Heavy rain and bad visibility hampered relief efforts yesterday. At dusk, temperatures fell and rain turned to snow in parts of the mountains. Survivors huddled around fires to keep warm, covering themselves in blankets and sipping hot soup.
Some 1,500 workers from the Iranian Red Crescent fanned out in teams, bringing food, tents, and tarpaulins.
''Where have you gone? I had a lot of plans for you," Hossein Golestani lamented as he held the lifeless form of his 7-year-old daughter, Fatima. The body of his 8-year-old daughter, Mariam, lay beside him in the hard-hit village of Hotkan.

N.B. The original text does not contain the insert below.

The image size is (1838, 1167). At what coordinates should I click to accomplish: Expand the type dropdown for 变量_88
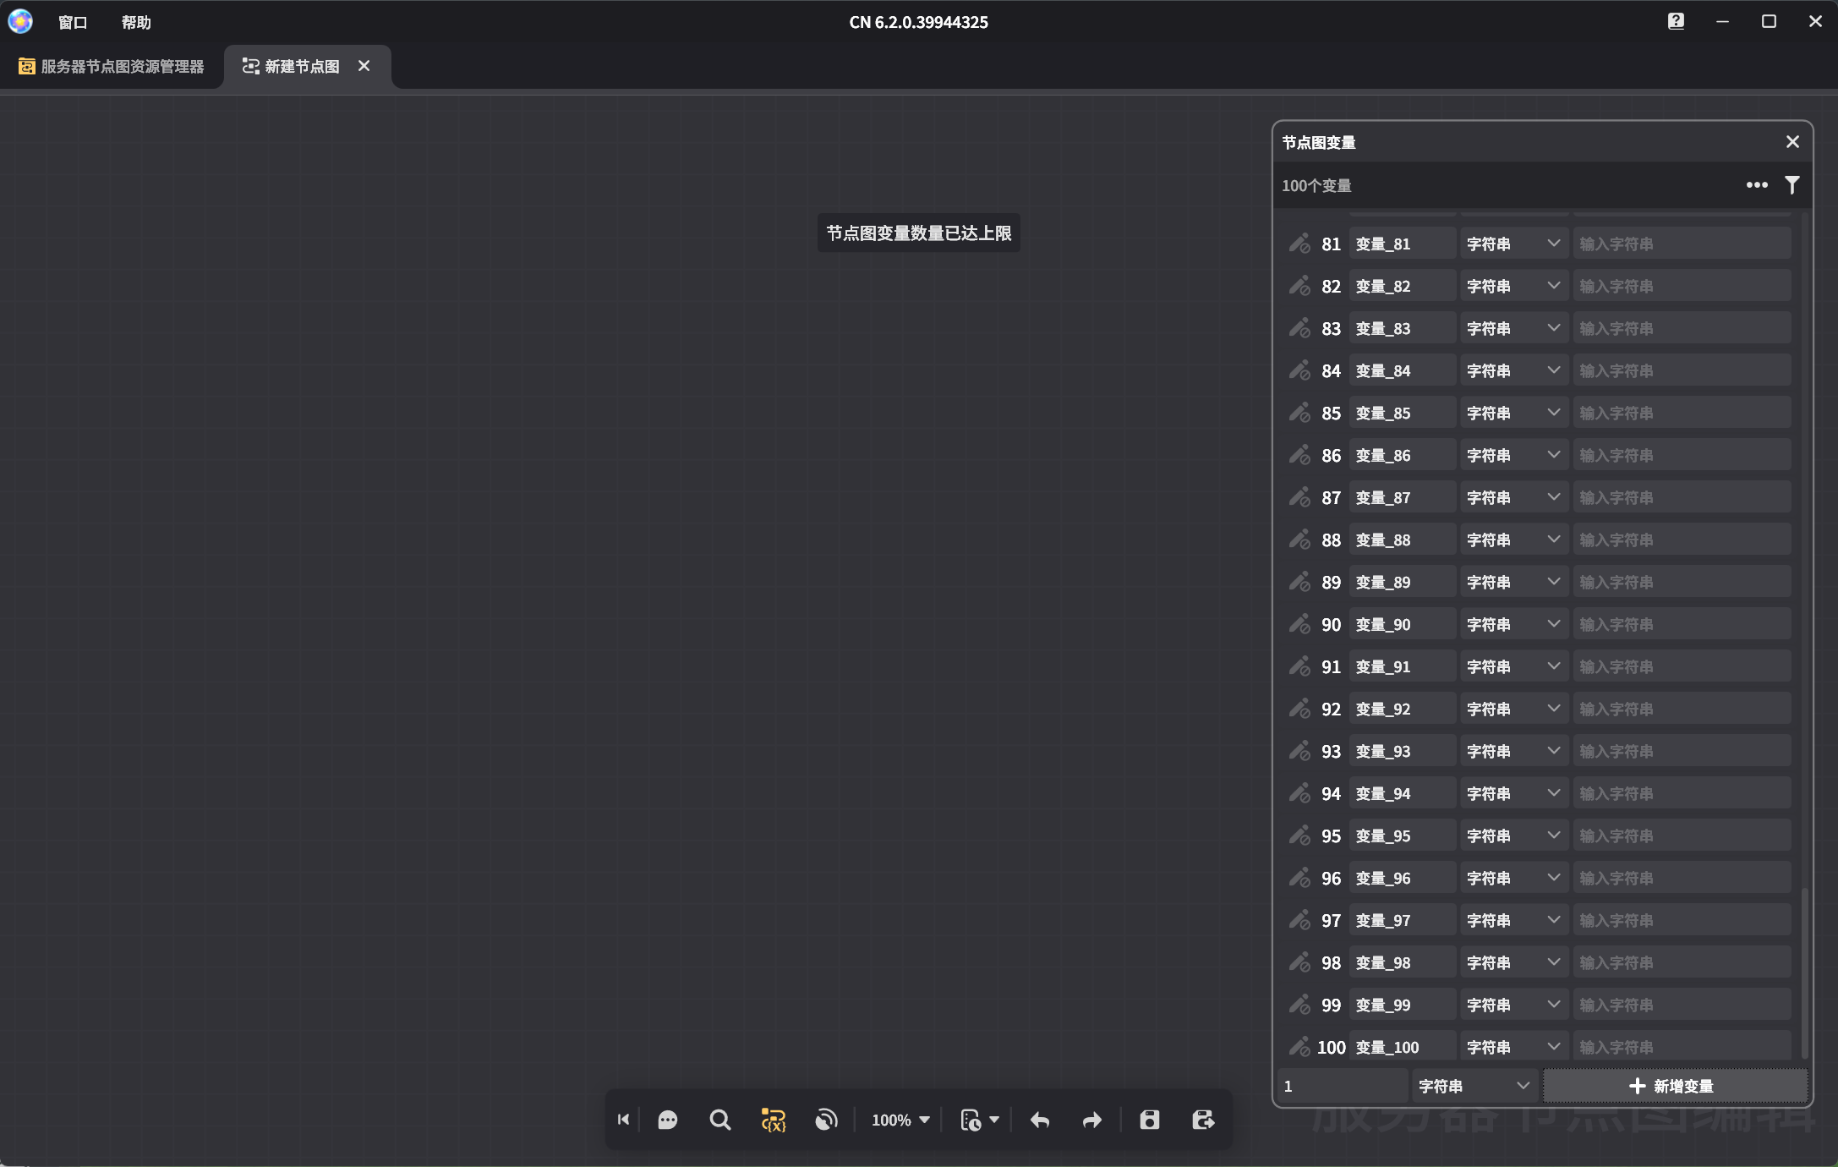click(1513, 540)
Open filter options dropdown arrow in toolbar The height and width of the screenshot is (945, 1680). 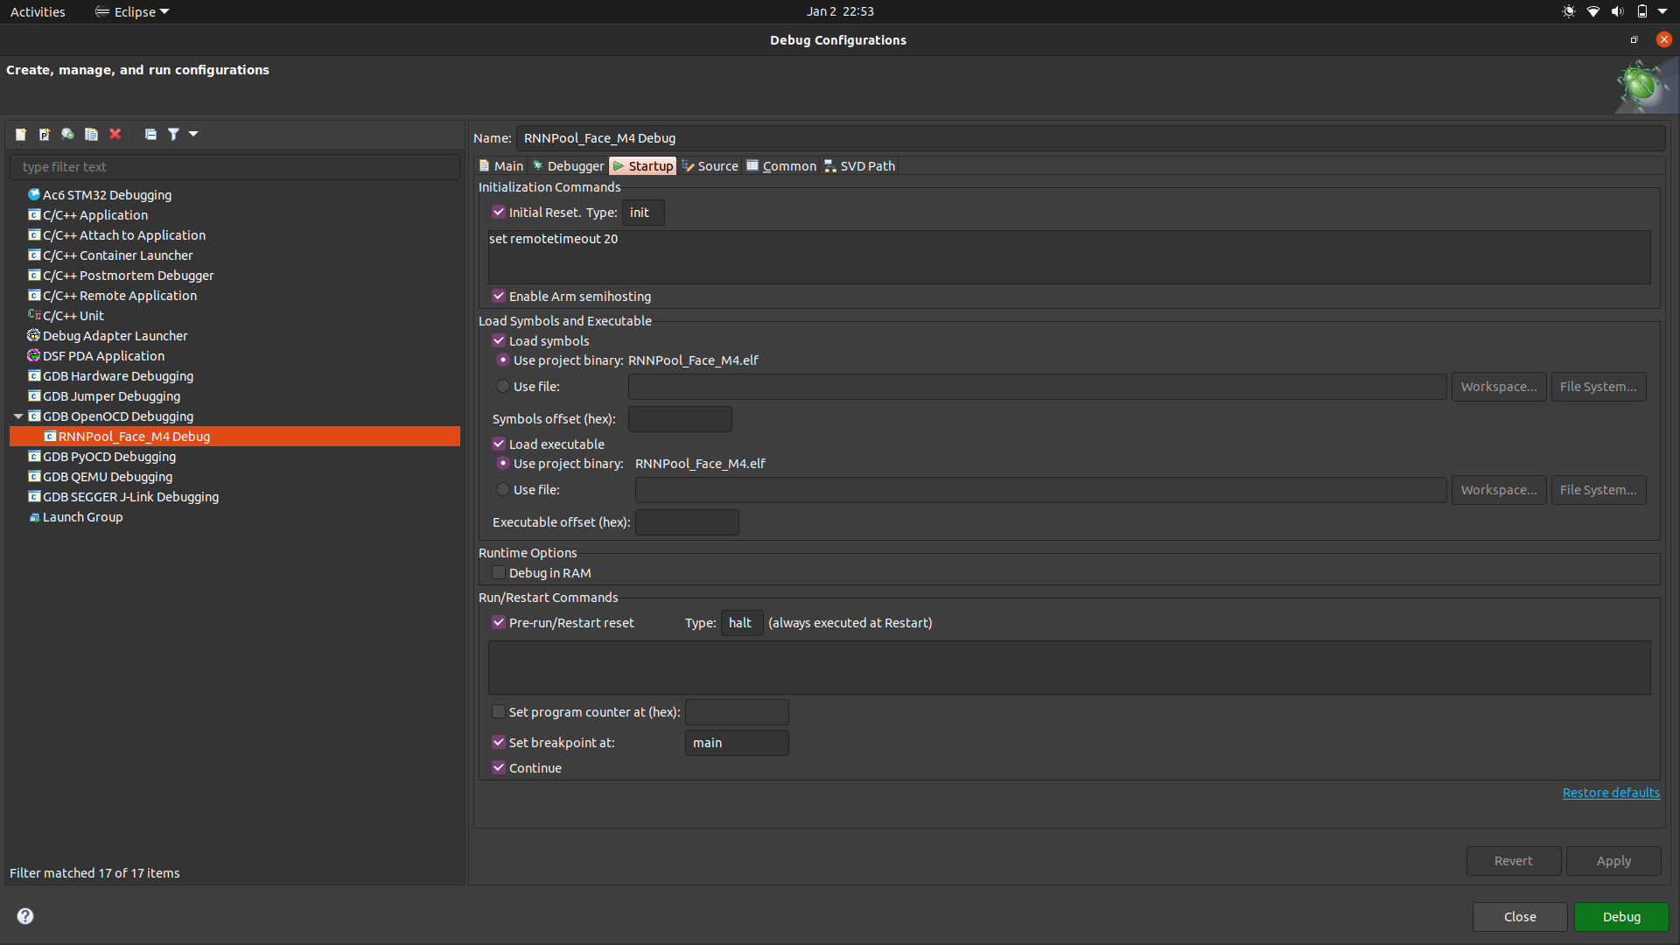pyautogui.click(x=193, y=134)
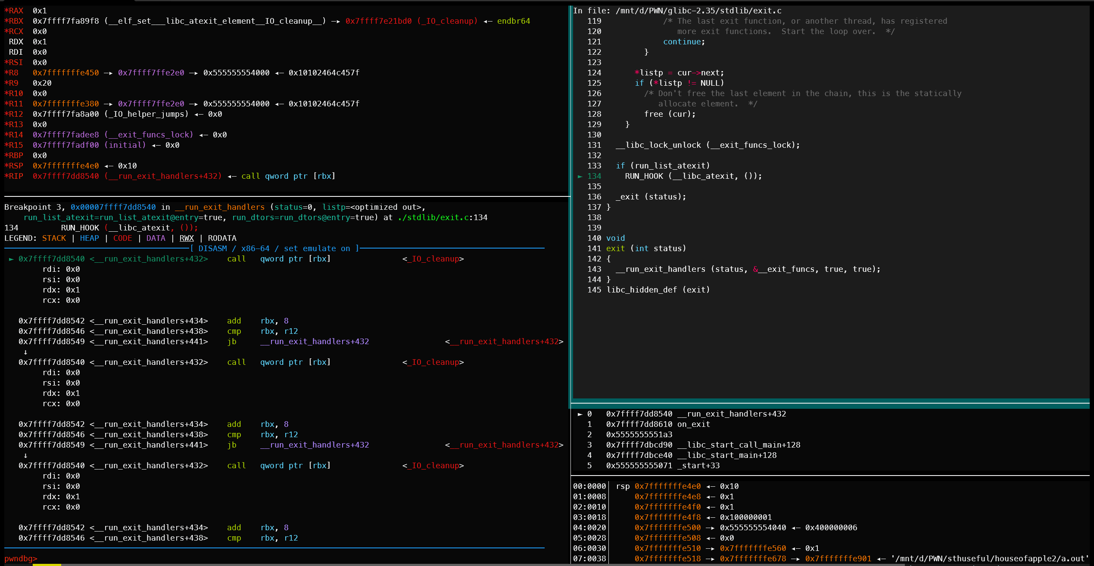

Golestani and his wife were out tending their herd of goats when the quake struck at 5:55 a.m., wrecking their home.
Other survivors slapped their faces in grief as they sat next to the dead, who were wrapped in blankets in hospital morgues or on roadsides.
Some 40 villages were damaged in the quake, which struck a region 150 miles from Bam, site of a catastrophic earthquake in December 2003 that killed 26,000 people and leveled the historic city.
Mohammad Javad Fadaei, deputy governor of Kerman Province, said the search would continue through the night in Hotkan and two other villages, Sarbagh and Douheieh, which emergency crews had had the most difficulty reaching. Rescue efforts were finished in other villages, he said.
The quake was centered in the outskirts of Zarand, a town of 15,000 people in Kerman Province about 600 miles southeast of Tehran, Iran's geological authority said.
Though comparable in strength to the 6.6-magnitude Bam quake, yesterday's temblor hit a more sparsely populated area and was centered far deeper -- about 25 miles, compared with 6 miles for Bam -- limiting the damage.
Still, the tiny villages that dot the central mountains -- most of them made in fragile mud brick -- were heavily damaged. In Douheieh, every building except a mosque with a golden dome had collapsed. At least 80 percent of the buildings in Sarbagh were leveled.
Fadaei said the death toll stood at 420, with some 900 injured.